| Text shown |
━━━━━━━━━━━━━━━━━━━━

Complementarily, it is relevant to point out that, as alluded to in [37,49,50,51], there are not many public datasets with audio–text pairs. In our opinion, and despite the issues enumerated previously with modality transformation approaches, the best that can be done in this scenario is to leverage a model such as CLIP [5] or BLIP [6], which, for a frame/image of a video, could return a descriptive text. Said text could, in turn, be paired with a section of audio from the video that coincides with the time interval from which the frame was extracted.

The generation of audio–image–text observations could easily be automated, so the biggest challenge would lie in finding relevant and varied videos (as well as those free from copyright conflicts). In any case, the videos collected in other research could be leveraged, within which there are recordings of musical instruments [106,107], as well as various objects, animals [108,109], and even different everyday environments [66,110].

Regarding the kind of data collected, while it would be interesting to include relationships according to the lexical meaning of spoken words, as done in [111] by relating spoken numbers and drawings of them, it would probably be better to focus on strictly non-abstract and non-artificial relationships (i.e., sounds only related to the recordings of when they were generated). This would restrict the training of the any model with these data (simplifying the range of relationships they must incorporate), facilitating convergence, and it could even make its generations more intuitive.

In summary, we have noted a valuable opportunity to explore audio–image and audio–text tasks. This demands a great volume of data, for which there are not as many datasets as one would hope for or common guidelines on how to collect the data. Due to this, in this research, we precisely propose a method of obtaining related audio–image–text observations from videos, and we describe the datasets that we created with it.

━━━━━━━━━━━━━━━━━━━━

| Supplied data |
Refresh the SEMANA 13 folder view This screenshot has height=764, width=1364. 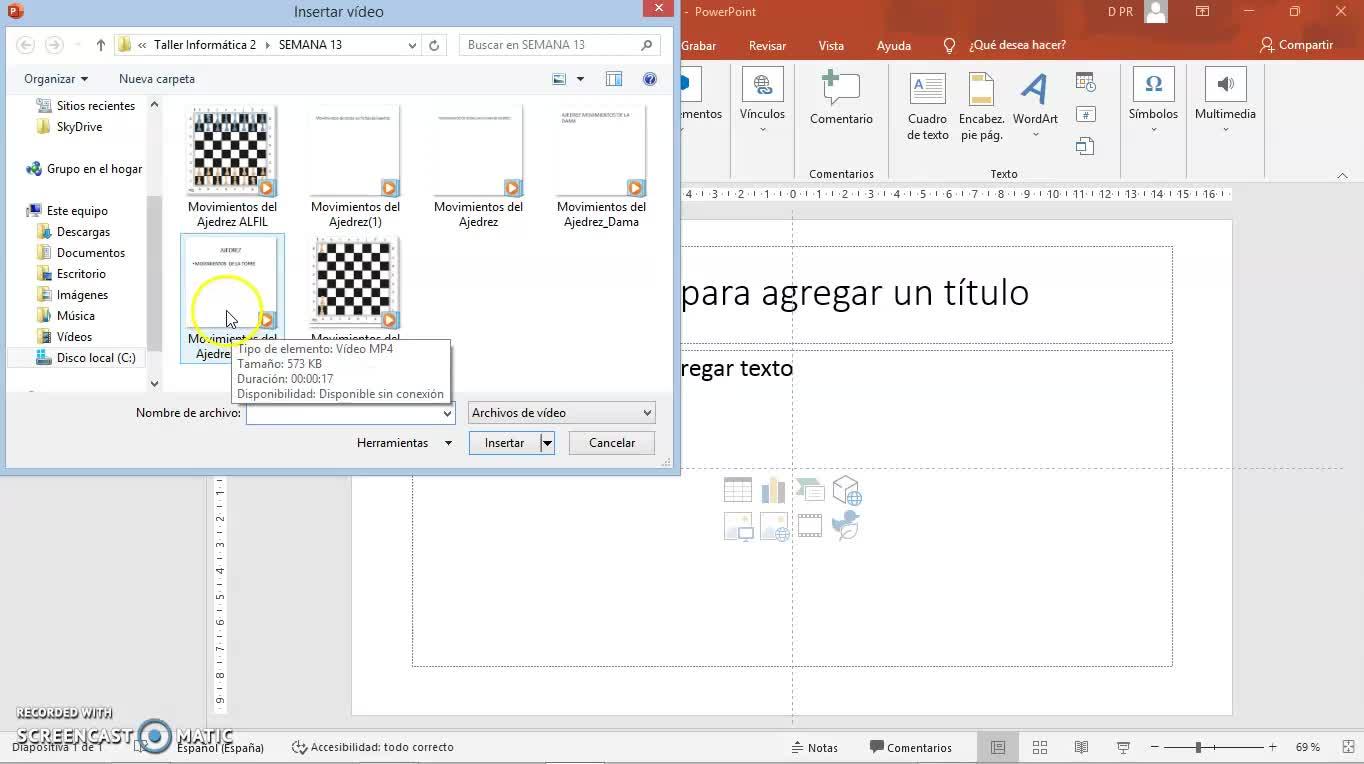tap(434, 45)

━━━━━━━━━━━━━━━━━━━━

| Task requirements |
1 – Reproduce everything in the passage on audio–image–text datasets from "The generation of" down to "everyday environments [66,110].".
2 – Answer these questions about the passage on audio–image–text datasets:
(a) Which two models does it suggest leveraging to get a descriptive text for a video frame?
(b) What does it say would be the biggest challenge in generating audio–image–text observations?
(c) What did the work cited as [111] relate to each other?
3 – Pick up the passage on audio–image–text datasets after its last sentence and write what comes next.

| Numbered answers |
1 –
The generation of audio–image–text observations could easily be automated, so the biggest challenge would lie in finding relevant and varied videos (as well as those free from copyright conflicts). In any case, the videos collected in other research could be leveraged, within which there are recordings of musical instruments [106,107], as well as various objects, animals [108,109], and even different everyday environments [66,110].

2 –
(a) CLIP and BLIP.
(b) Finding relevant and varied videos, including ones free from copyright conflicts.
(c) Spoken numbers and drawings of them.

3 –
4. Materials and Methods

In the rapidly evolving landscape of multimodal data research, the integration of different kinds of data has become increasingly relevant. In this this section, we will outline a systematic approach to generate audio–image–text observations from videos. By leveraging high-quality video content, we aim to extract meaningful audio–image pairs and generate descriptive texts that enhance the utility of the resulting datasets. None of the steps that we explain below is truly novel by itself, but the combination of all of them is. We chose to unify these techniques, as they have been validated by previous works, although many did not received a proper explanation or even a brief mention. This method should be helpful to face the current scarcity of comprehensive multimodal datasets.

We will describe a multimodal data collection and processing method (specifically, for generating audio–image–text observations based on videos). It involves three key phases, which, for order’s sake, we will explain in subsections of their own: 1. Initially, suitable videos are selected, prioritizing high-quality and continuous recordings, with synchronized audio and frames (see Section 4.1). 2. The next phase involves extracting audio–image pairs from these videos, ensuring that the audio is closely tied to the visual content and minimizing file sizes without significant information loss (see Section 4.1). 3. Finally, the extracted pairs are used to generate descriptive texts using an image-to-text model, creating a comprehensive dataset for further use (see Section 4.3). All of this is also illustrated in Figure 3.

4.1. Video Selection

First of all, it is essential to talk about the videos that we would want to work with. In addition to obviously avoiding copyrighted material and favoring HD videos with Hi-Fi audio, ideally we would hope to mainly use continuous recordings (i.e., without cuts or mixes), where each audio recording is strictly associated with the footage (i.e., without sounds that are not actually being produced in the images). Ensuring that the audio is strictly associated with the corresponding images/frames will allow for a consistent and accurate semantic connection between them, regardless of the task for which the data is being used. Additionally, using continuous recordings increases the likelihood of finding suitable video fragments to convert, especially when seeking longer audio segments.

Once again, as stated in Section 3, one can leverage public material from other research, such as that from [112]. Keep in mind that if we are not certain of the alignment between the frames and audios of our videos, we could perform an acoustic–visual alignment preprocessing step to fix this issue [113,114]. However, as we will see in the next subsection, we do not require much precision and, therefore, consider such preprocessing futile in our method. After we have collected our videos, we can start extracting pairs that consist of an image and its corresponding audio.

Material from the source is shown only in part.